The Superpower of the Diaspora: Remittances.

Remittances, usually understood as the money or goods that migrants send back to families and friends in origin countries, are often the most direct and well-known link between migration and development.

Remittances exceed official development aid but are private funds.

Global estimates of financial transfers by migrants include transactions beyond what are commonly assumed to be remittances, as the statistical definition used for the collection of data on remittances is broader (see IMF, 2009).

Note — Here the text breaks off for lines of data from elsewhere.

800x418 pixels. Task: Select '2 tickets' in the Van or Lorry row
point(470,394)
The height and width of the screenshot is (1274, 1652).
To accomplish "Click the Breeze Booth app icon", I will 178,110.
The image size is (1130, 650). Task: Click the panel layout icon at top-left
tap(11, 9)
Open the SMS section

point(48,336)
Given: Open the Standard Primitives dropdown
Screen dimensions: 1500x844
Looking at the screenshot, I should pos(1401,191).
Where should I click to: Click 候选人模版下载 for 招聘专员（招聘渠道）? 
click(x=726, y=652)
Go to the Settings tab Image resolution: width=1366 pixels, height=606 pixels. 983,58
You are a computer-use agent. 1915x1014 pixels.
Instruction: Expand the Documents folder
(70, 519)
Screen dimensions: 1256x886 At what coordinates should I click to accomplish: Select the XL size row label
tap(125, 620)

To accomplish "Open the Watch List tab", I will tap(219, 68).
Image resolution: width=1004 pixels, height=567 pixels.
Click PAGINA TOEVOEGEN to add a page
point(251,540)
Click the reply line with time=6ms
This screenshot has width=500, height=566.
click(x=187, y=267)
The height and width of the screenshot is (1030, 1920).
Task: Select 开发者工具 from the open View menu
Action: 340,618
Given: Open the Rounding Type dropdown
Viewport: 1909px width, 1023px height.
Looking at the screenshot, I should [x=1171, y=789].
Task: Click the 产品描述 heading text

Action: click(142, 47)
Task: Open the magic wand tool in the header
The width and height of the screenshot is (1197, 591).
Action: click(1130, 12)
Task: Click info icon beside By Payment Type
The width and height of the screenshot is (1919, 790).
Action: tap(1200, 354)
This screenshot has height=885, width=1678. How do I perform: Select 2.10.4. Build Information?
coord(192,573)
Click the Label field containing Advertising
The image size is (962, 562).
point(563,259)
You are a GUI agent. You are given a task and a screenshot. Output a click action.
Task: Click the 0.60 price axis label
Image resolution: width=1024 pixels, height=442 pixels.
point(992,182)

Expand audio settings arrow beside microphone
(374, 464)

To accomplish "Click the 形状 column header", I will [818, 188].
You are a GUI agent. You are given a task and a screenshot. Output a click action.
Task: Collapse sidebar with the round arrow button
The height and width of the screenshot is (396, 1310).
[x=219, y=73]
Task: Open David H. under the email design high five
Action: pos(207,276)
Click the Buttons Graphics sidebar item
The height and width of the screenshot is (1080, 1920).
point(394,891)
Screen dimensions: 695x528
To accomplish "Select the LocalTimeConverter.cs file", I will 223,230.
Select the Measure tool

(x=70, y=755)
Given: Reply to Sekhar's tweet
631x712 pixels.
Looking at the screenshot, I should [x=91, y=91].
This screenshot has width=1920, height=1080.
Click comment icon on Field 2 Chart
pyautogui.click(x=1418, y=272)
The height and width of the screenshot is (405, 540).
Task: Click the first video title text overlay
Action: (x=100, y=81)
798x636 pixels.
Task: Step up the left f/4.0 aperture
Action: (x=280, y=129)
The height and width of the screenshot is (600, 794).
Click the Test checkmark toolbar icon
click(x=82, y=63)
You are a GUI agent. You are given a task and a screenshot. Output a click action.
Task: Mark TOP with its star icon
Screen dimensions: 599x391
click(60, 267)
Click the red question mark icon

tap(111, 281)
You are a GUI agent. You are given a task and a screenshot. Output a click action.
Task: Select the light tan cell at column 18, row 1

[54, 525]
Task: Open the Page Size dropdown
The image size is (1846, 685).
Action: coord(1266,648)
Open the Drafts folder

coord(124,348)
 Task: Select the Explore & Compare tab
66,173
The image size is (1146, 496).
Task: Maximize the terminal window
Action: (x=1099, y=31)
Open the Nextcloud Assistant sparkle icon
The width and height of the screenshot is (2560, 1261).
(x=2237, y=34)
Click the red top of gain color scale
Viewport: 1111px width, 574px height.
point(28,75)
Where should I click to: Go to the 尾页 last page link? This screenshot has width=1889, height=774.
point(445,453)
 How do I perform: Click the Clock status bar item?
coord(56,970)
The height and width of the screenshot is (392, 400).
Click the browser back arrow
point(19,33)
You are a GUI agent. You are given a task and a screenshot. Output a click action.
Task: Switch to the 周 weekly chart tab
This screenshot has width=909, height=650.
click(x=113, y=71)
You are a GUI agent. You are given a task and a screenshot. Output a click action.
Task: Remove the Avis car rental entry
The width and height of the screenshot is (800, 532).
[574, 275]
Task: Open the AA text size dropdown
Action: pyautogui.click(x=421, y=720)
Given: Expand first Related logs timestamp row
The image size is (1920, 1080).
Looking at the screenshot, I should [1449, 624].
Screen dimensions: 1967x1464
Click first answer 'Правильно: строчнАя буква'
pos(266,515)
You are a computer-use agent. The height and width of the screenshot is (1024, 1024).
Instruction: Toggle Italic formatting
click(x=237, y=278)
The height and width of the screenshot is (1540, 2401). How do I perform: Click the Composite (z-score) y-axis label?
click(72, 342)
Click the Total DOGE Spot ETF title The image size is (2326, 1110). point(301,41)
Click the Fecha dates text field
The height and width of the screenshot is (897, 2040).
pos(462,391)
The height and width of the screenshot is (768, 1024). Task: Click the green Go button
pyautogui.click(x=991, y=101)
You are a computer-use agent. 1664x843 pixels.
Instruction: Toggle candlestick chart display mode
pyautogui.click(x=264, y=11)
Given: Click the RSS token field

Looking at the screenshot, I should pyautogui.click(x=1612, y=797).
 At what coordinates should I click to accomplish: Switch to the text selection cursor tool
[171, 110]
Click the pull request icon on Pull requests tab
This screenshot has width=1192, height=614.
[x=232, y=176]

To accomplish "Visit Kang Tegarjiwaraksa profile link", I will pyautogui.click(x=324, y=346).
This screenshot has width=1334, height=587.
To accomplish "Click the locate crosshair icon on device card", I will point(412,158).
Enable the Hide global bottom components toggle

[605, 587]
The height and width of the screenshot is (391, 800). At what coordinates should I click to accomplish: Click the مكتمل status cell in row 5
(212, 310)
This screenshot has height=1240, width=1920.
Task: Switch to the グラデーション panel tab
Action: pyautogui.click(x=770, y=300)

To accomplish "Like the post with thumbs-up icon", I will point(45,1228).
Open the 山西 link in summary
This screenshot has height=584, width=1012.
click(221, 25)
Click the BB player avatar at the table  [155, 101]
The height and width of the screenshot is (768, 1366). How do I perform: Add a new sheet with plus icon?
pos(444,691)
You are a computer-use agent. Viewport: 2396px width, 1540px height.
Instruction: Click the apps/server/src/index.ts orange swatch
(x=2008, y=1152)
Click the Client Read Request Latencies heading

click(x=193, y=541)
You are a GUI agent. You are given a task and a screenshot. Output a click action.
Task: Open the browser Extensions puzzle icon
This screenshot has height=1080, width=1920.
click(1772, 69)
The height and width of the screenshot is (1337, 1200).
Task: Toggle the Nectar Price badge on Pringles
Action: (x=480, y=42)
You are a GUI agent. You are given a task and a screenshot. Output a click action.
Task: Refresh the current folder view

Also, such estimates do not cover informal transfers. Remittances can also be of a social nature, such as the ideas, behaviour, identities, social capital and knowledge that migrants acquire during their residence in another part of the country or abroad, that can be transferred to communities of origin (Levitt, 1998: 927).

The global diaspora makes a significant contribution to their families back home. The funds they send strengthen communities and can even rebuild countries that are emerging from war.

While the majority of remittances are used to help families with their day-to-day needs, they directly and indirectly create jobs and enhance food security, provide lifelines for survival, education, and health through these remittances.

In 2013, international migrants sent $413 billion home to families and friends — three times more than the total of global foreign aid (about $135 billion).

These remittances make a significant difference in the lives of those receiving it and plays a major role in the economies of many countries.

Not only through channelling financial resources, the diaspora are also providing different forum for the exchange of skills, knowledge and technology, and playing a role in peace-building and democratisation.

Most often than not the diaspora also opens up opportunities to tap the creativity, innovation, knowledge, experience and links of its members.

The World Bank estimates that international remittances to low- and middle-income countries have increased by 8.5 per cent in 2017, reaching USD 466 billion (Ratha et al., 2018).

This sum is estimated to grow by 4.1 per cent to reach USD 485 billion in 2018. These funds largely outnumber Official Development Assistance (ODA).

Overall, monetary transfers from migrant workers and others to all countries worldwide, including high-income countries, grew by 7 per cent from USD 573 billion in 2016 to USD 613 billion in 2017 (ibid.).

The top three countries receiving remittances in 2017 in absolute figures are located in Asia: India (USD 69 billion), China (USD 64 billion) and the Philippines (USD 33 billion).

The highest inflows in remittances were also reached in Mexico (USD 31 billion), Nigeria (USD 22 billion) and Egypt (USD 20 billion) (Ratha et al., 2018) .

In relative terms, the top 5 countries receiving remittances as a share of gross domestic product (GDP) for 2017 are the Kyrgyz Republic (35%), Tonga (33%), Tajikistan (31%), Haiti (29% which may be due to the large UN presence, Nepal (29%) and Liberia (27%) (ibid.).

The costs of sending USD 200 in the first quarter of 2018 amounted to about 7.1 per cent of the amount sent (Ratha et al., 2018). This is well above the target of 3 per cent of the

Sustainable Development Goal 10.c.1.. Costs are particularly high, meaning above 10 per cent, in many migration corridors in Africa and the Pacific due to high informal flows, lack of competition, and the use of mobile and other new technologies lagging behind. The costs of remittances in South Asia was the lowest, at 5.2 per cent (ibid.).

The new 2030 Agenda for Sustainable Development of the United Nations highlights the positive contribution of migrants and diaspora for achieving sustainable development. It emphasizes the need to study how migration and remittances can be leveraged for improved development financing through reducing remittance costs and mobilizing diaspora savings and collective remittances.

During the summit in July 2015, The Addis Ababa Action Agenda on financing new sustainable development goals that was defined includes a target of reducing the transaction cost of remittances to 3% by 2030.

African Union leaders have outlined the need to diversify and improve development financing from domestic as well as private sources, pointing out that novel mechanisms are needed for harnessing and investing remittances for national development, as well as making remittance transfers more cost-effective and enhancing their role in financial inclusion (African Union 2014).

In UpsideAfrica, one of the things we do is to raise money to fund SMEs (especially owned by women) across different countries in Africa. We also provide support, and network and training. As we understand the power in our little remittances, it is important for us to continue.